Thanks all for the comments. I should have updated long since, but members of the Royal Asiatic Society Hong Kong, who will recently have received vol. 61 of the Journal, will have seen that the entire history of the built structures needed to operate it has now been uncovered and, out of the nine elements created to operate the Hong Kong Time Service between c.1883 and 1928, what remains of eight of them have been identified and, insofar as it lies within the competence and powers of the Hong Kong Observatory, will be preserved.

There is almost no chance either of AMO or the AAB will be involved since they declared themselves uninvolved in any "non-building/structure" not already covered by their existing remit (hence the Bishop Hill Reservoir fiasco - but theyv are HK civil servants, so slow to learn when they learn at all).

Sadly the ninth and central element, the Transit Room at the heart of the whole operation, was happily (!) demolished in 1979 to create an access roadway to the new high block built for an expanding, modernizing observatory. 

That these eight important relics to HK's scientific heritage have been discovered owes a huge amount to the enthusiasm and commitment of the previous Director of the HKO (Shun Chi-ming) and a surveyor with the Survey and Mapping Office, Willie Yip Tsan-pong, who joined me in unravelling the full story and, truth to tell, did most of the work!

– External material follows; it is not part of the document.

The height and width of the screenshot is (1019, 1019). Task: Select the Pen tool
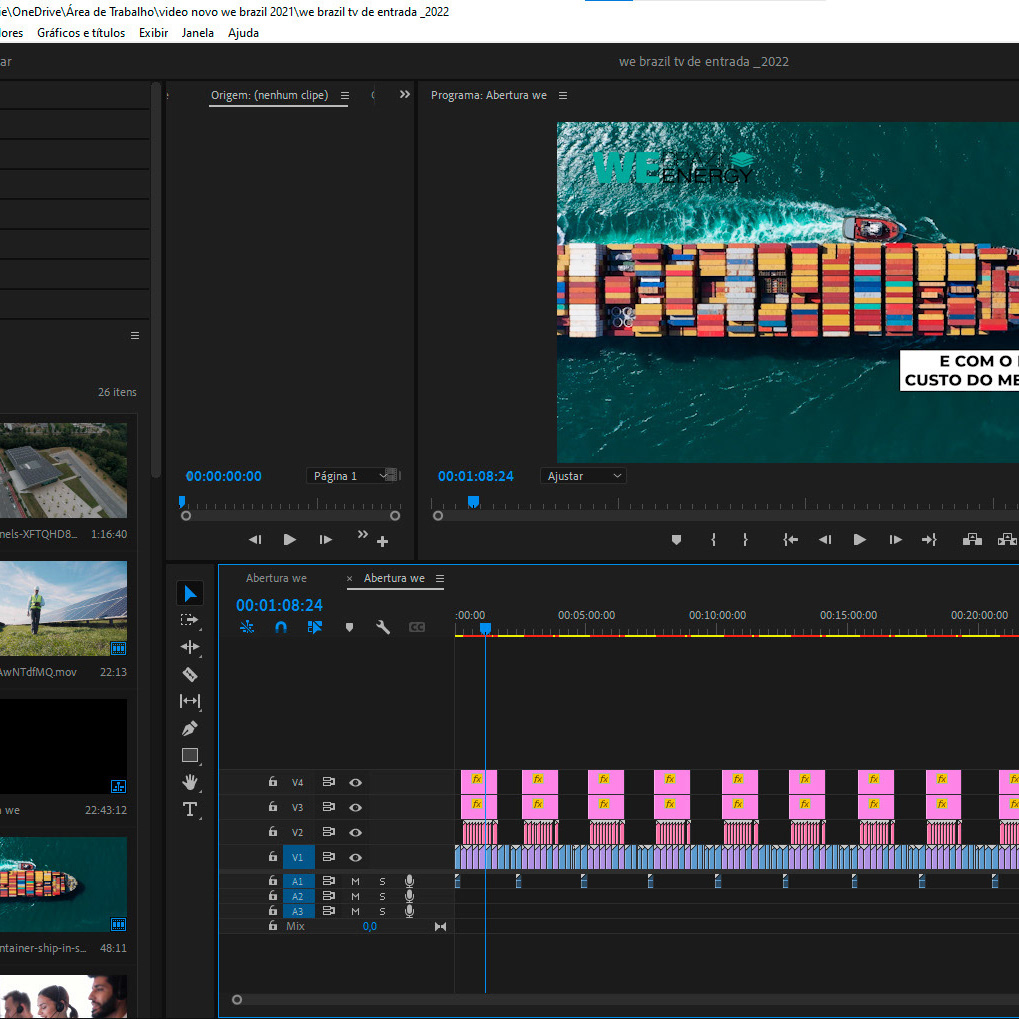pyautogui.click(x=190, y=728)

This is the HKO video made about it: https://www.youtube.com/watch?v=6r_pE6hlFSQ. As yet, however, it lacks the final hurrah, which will be a fifth part. While a fancy, granite sett meridian line was being installed at the HKO in 2020, we talked the contractors, with the help of the AMO (at last!), to go right through the roadway where the old Transit Room had stood, to see if we could spot the massive, five foot deep brick pier that stood beneath the transit instrument to ensure its stability. In late November 2020, BINGO! There were the remains, which enabled Willie Yip and his survey team to pinpoint to within millimetres (sorry for the mixed units of measurement) where the transit instrument had been centred - omphalos Hong Kong.

There were also traces of the brick 'cylinder' that had been built around the brick pier to ensure that not even a horde of stamping horses passing by (we're talking 1884) would impart the slightest tremble. Traces of eight out of nine elements of the original HK time service found and recorded - there is only a handful of such complete systems that have been preserved anywhere else in the world and, as far as we know, none at all in China bar in HK.

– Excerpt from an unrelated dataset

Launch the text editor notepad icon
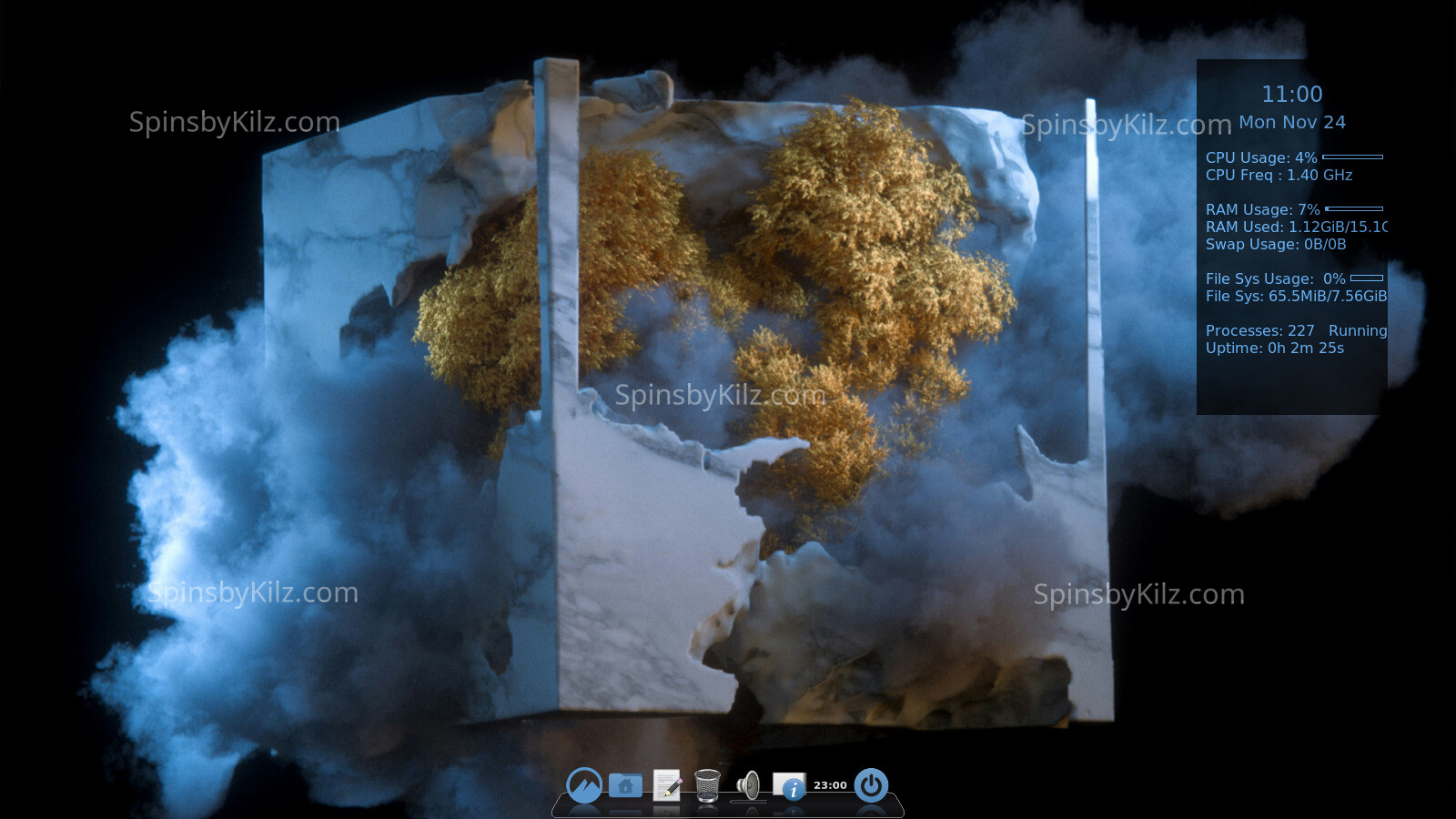 pos(667,784)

And yet, and yet...there was a postscript. On the very last day of 2020, stuck in UK by covid-19, I got an email from a consultant engineer, Ir Irene Or, who had been working with the CEDD's Geotechnical Services Office in 2008 as they dealt with securing the slopes above and below Bowen Road after the massive 2005 landslip that had come within ten or so metres of sweeping away the old South Meridian Mark. She'd planned to drill a test hole EXACTLY where the old south mark stood and was amazed when, arriving at her chosen location, she had found the elegant Victorian structure. Fortunately, unlike CEDD's normal approach, which is to ignore (or bullshit away (q.v. Tamar)) any bothersome traces of the past, bulldoze them and get on with the job, Irene knew that whatever it was must have significance, so reorganized her testing sequence to ensure the old south mark survived. She even got AMO to come and have a look (it took a week of patient telephoning before she found an AMO funtionary sufficiently interested to come and look). Needless to say, no record of this seemed to have survived, or it it had, to have been traceable, when in 2020 the Observatory sought the AMO's help over the remains of the brick pier and cylinder.

So for the survival of the old South Meridian Mark Hong Kong has to thank a thoughtful geotechnical engineer, who happily admits she hadn't a clue what she was seeing, but who is and was savvy enough to know that whatever it was, it shouldn't be trashed just because it was in the way of a concrete pouring project. Chapeau to Ir Irene Or. 

Chapeau too to my fellow Meridiana Joneses, Shun Chi-ming and Wille Yip Tsan-pong who have helped ensure that the remaining traces of an important system in Hong Kong's scientific and commercial development - a precision time service - have been recorded and, where possible, preserved.